July 29, 2014
It is great fun watching the establishment get so upset over the possibility that Boeings’ the Export-Import Bank may not be reauthorized to issue more loans. Just to remind everyone, the Export-Import Bank issues the overwhelming majority of its loans and guarantees to benefit a small number of huge corporations. It is a straightforward subsidy to these companies, giving them loans at below market interest rates. (Yes, they are almost all paid back. This means that our financial wizards have discovered arbitrage — the government borrows at a lower rate than anyone else so it can show a profit any time it lends to anyone else by splitting the difference in borrowing costs.)
Anyhow, today’s fun is a column in the NYT (major media outlets have an open door policy to anyone who wants to argue to preserve the subsidies) by William Brock, a former senator and trade representative under President Reagan. Brock tackles head on the argument made by folks like me that only a small portion of our exports are subsidized by the bank:
“Opponents of the bank say that it supports just 2 percent of all exports. Still, 2 percent amounts to $37.4 billion of American products made by American workers in American plants. That translates into tens of thousands of jobs from every state in the country.”
Wow, that’s pretty compelling. But wait, suppose we ended the subsidies to Boeing. Would it never sell another plane abroad?
Fans of economics everywhere know that the end of the Ex-IM subsidies simply means that it would stand to make less money on each plane. For the most part this would be a story of lower profits, but there would be some reduction in exports, probably in the range of 10 to 30 percent of the amount being subsidized. That translates into $3.7 to $11.2 billion in exports that we would lose without the Ex-Im Bank.

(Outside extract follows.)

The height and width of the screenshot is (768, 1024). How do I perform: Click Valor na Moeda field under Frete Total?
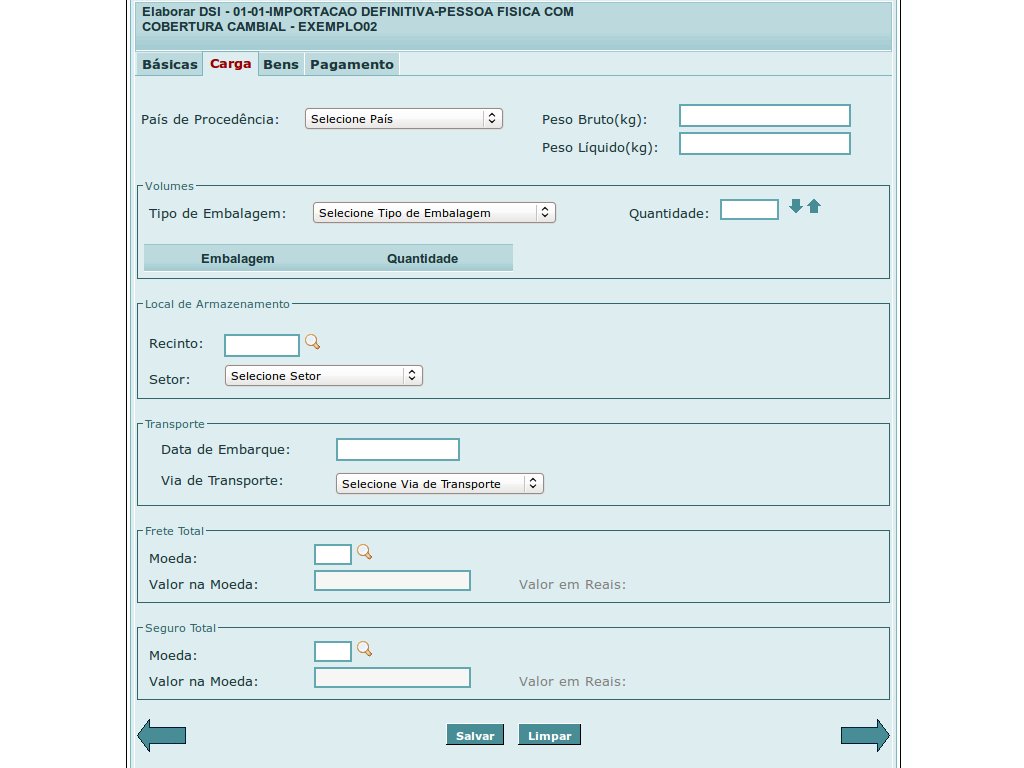click(392, 580)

Is that a big deal? We can compare this to another export number that has been in the news recently. A new study showed that because of the sanctions against Iran, the United States has lost $175.4 billion in exports since 1995, with the estimated losses coming to $15 billion in 2012, the latest year covered by the study. So the jobs at stake with the Ex-Im Bank are about 75 percent of the number that could be gained if we ended the sanctions against Iran. In other words, if we think the ending of loans from the EX-Im Bank would be a hit to the economy, then we must think the sanctions to Iran are an even bigger hit.

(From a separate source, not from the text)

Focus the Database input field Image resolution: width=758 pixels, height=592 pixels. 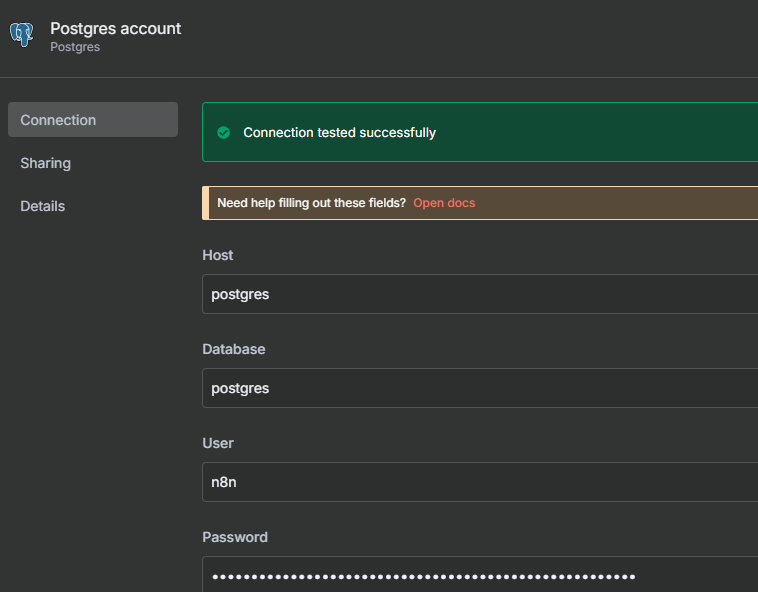(480, 388)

Of course as a practical matter, if we really wanted to boost exports we would go the free market route and push down the value of the dollar against other currencies. That is how economies with a trade deficit, like the United States, are supposed to adjust towards balanced trade in a system of floating exchange rates. However we don’t see this adjustment because other governments buy up large amounts of dollars in order to prop up its value and preserve their export markets in the United States.
We could negotiate for a lower valued dollar, but that would hurt the profits of companies like Walmart that have arranged low cost supply chains in the developing world. It would also hurt major manufacturers like Boeing and GE who now do much of their manufacturing overseas.

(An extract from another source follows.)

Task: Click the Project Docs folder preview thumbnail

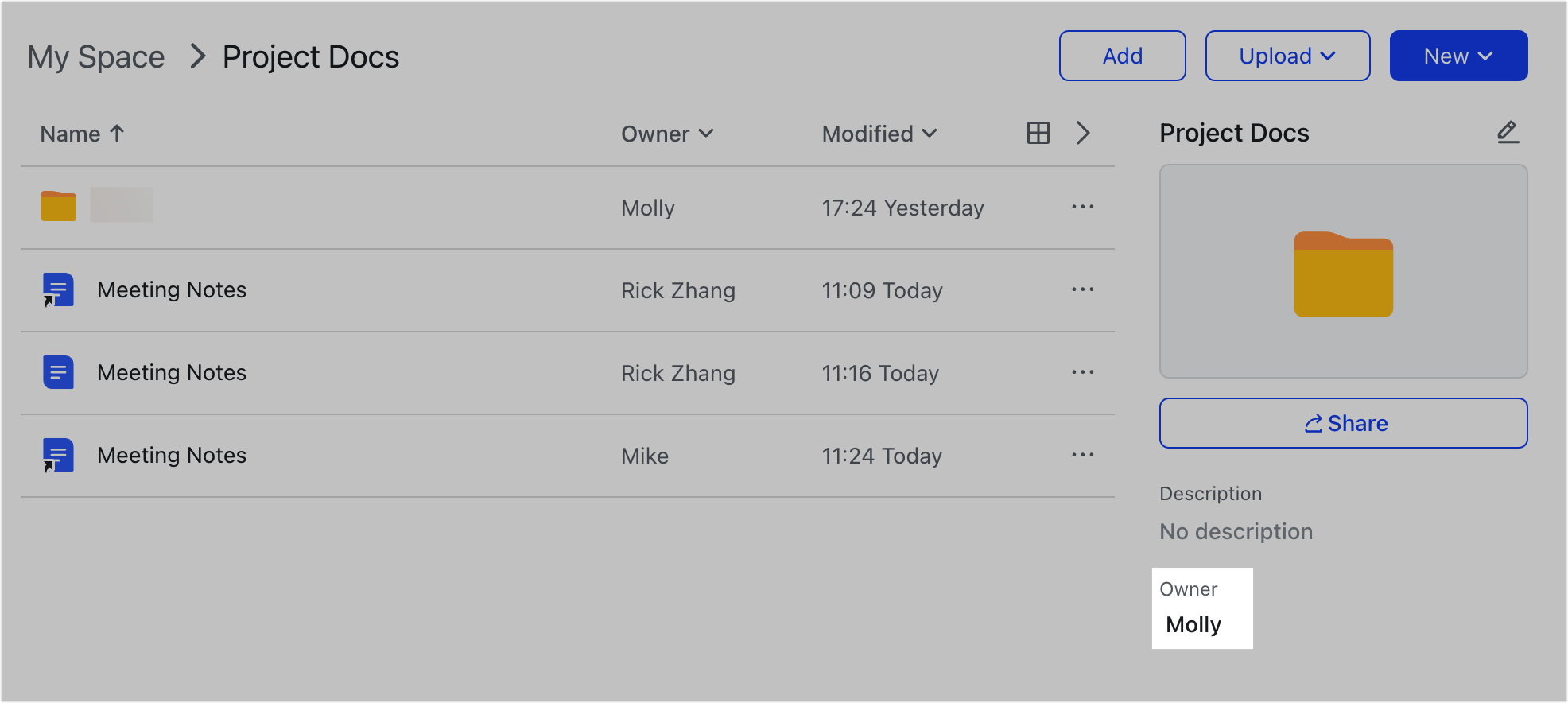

So, we don’t read much in the papers about reducing the value of the dollar. Instead we get an endless drumbeat of news stories and columns about the urgency of preserving the Ex-Im Bank. The public may lack the political power to stop the re-authorization, but we can at least enjoy the show.
Note: It is of course net exports that add jobs, not just exports. (We don’t create jobs if we import a car from Mexico and export it to Canada.) In both the case of the Ex-Im Bank and the Iran sanctions there also is a question of imports, which is going unaddressed.